# GIVEN RECORDS:

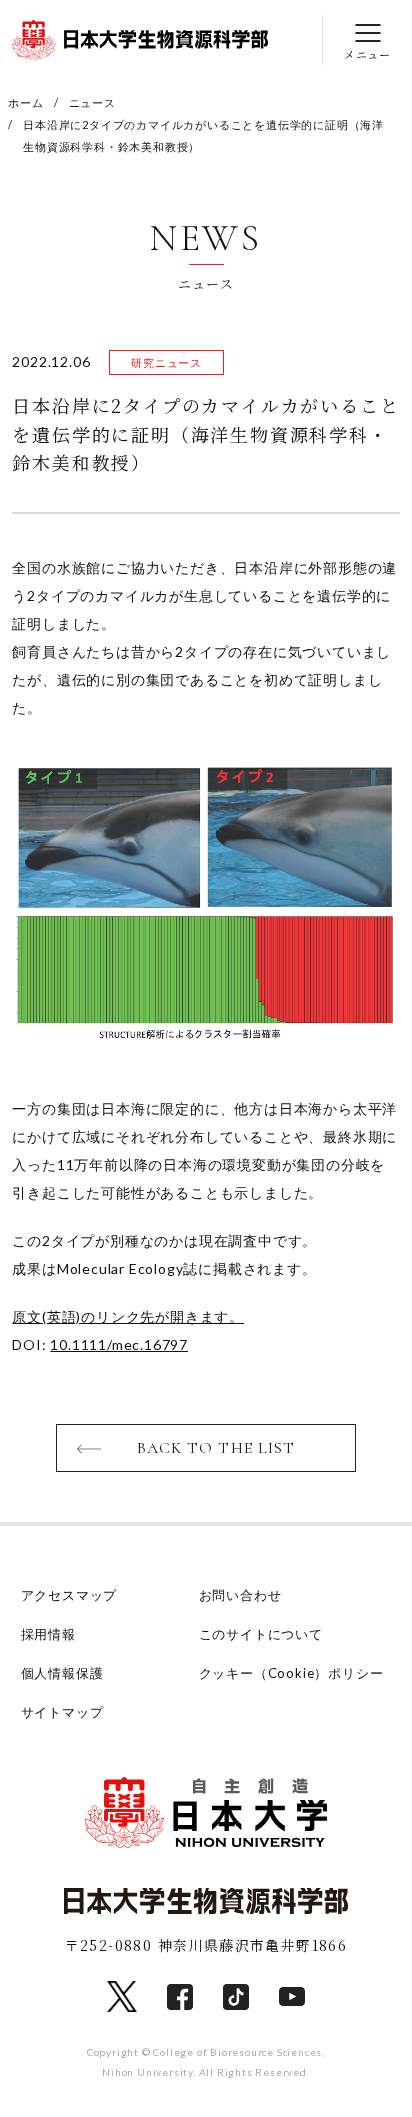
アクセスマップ (69, 1595)
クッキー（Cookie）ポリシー (291, 1673)
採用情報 (48, 1634)
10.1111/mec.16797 (119, 1344)
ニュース (92, 102)
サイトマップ (62, 1712)
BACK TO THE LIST (216, 1448)
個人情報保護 (62, 1673)
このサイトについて (261, 1634)
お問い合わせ (240, 1595)
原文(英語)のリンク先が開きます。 (128, 1316)
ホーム (25, 102)
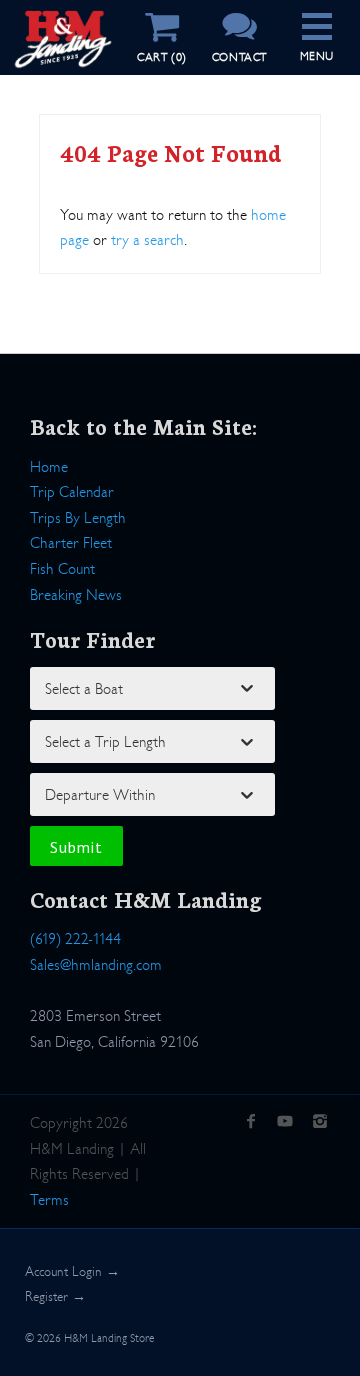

# EXERCISE GOAL:
Copy every item above verbatim, and omit the pictures from your copy.

# FINAL ANSWER:
アクセスマップ (69, 1595)
クッキー（Cookie）ポリシー (291, 1673)
採用情報 (48, 1634)
10.1111/mec.16797 (119, 1344)
ニュース (92, 102)
サイトマップ (62, 1712)
BACK TO THE LIST (216, 1448)
個人情報保護 (62, 1673)
このサイトについて (261, 1634)
お問い合わせ (240, 1595)
原文(英語)のリンク先が開きます。 (128, 1316)
ホーム (25, 102)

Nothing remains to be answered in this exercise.